**EXERCISE INSTRUCTIONS**
Show each line from the listing that includes the word "screenshot".

**DATA FOR THIS TASK**
#####
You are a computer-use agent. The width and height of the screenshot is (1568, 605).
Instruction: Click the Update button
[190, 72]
#####
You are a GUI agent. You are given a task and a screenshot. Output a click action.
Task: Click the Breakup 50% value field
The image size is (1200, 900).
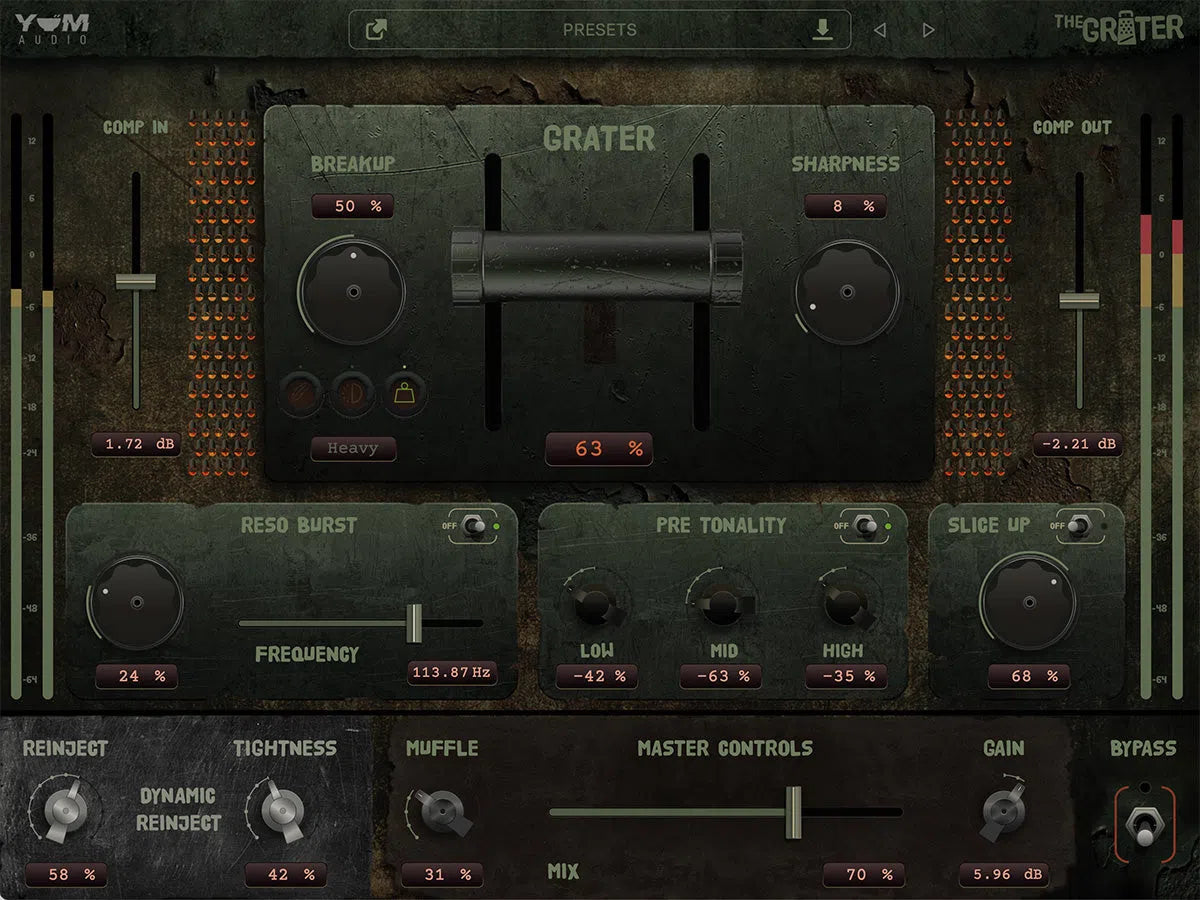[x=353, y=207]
#####
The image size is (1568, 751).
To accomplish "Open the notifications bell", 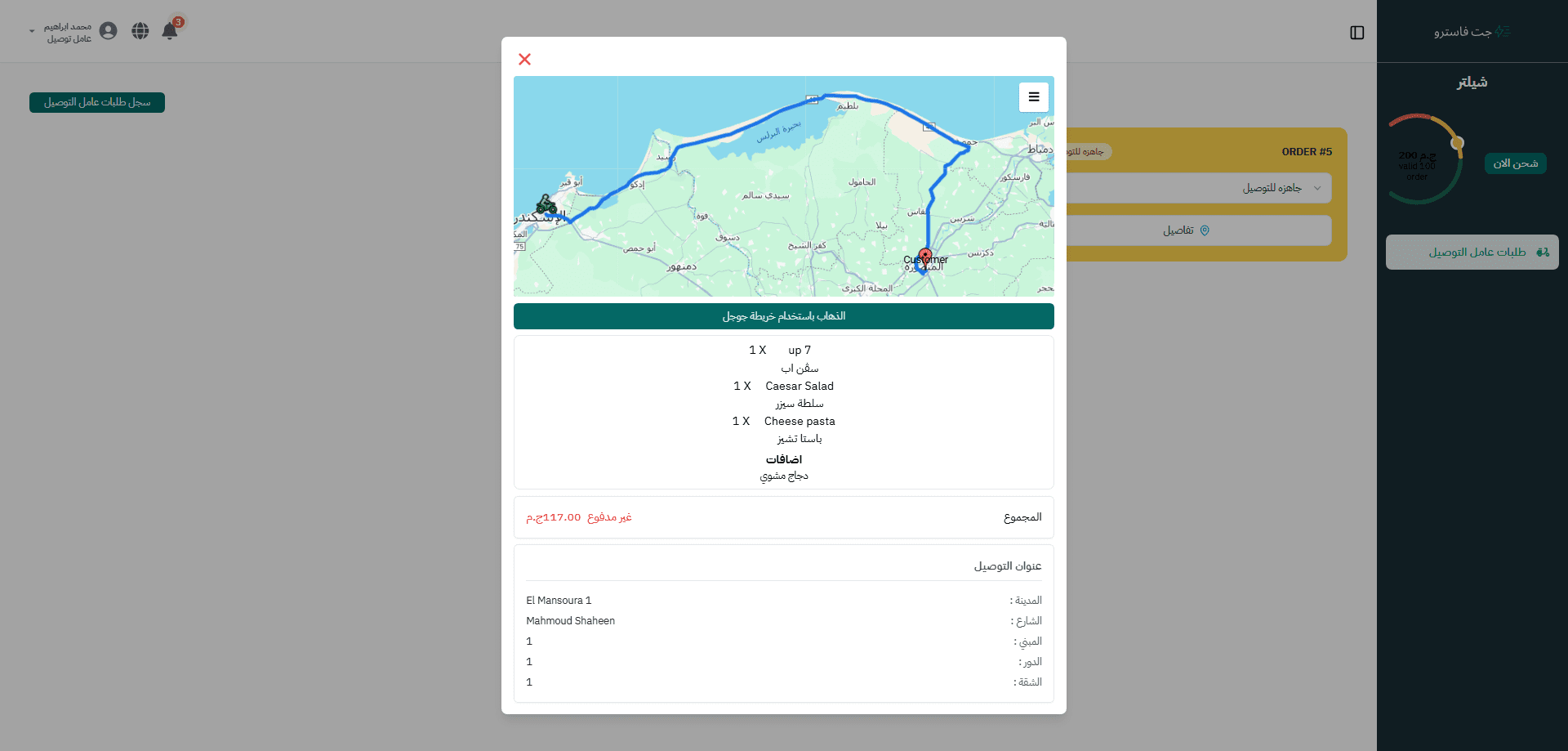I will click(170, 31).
#####
**TASK OUTPUT**
You are a computer-use agent. The width and height of the screenshot is (1568, 605).
You are a GUI agent. You are given a task and a screenshot. Output a click action.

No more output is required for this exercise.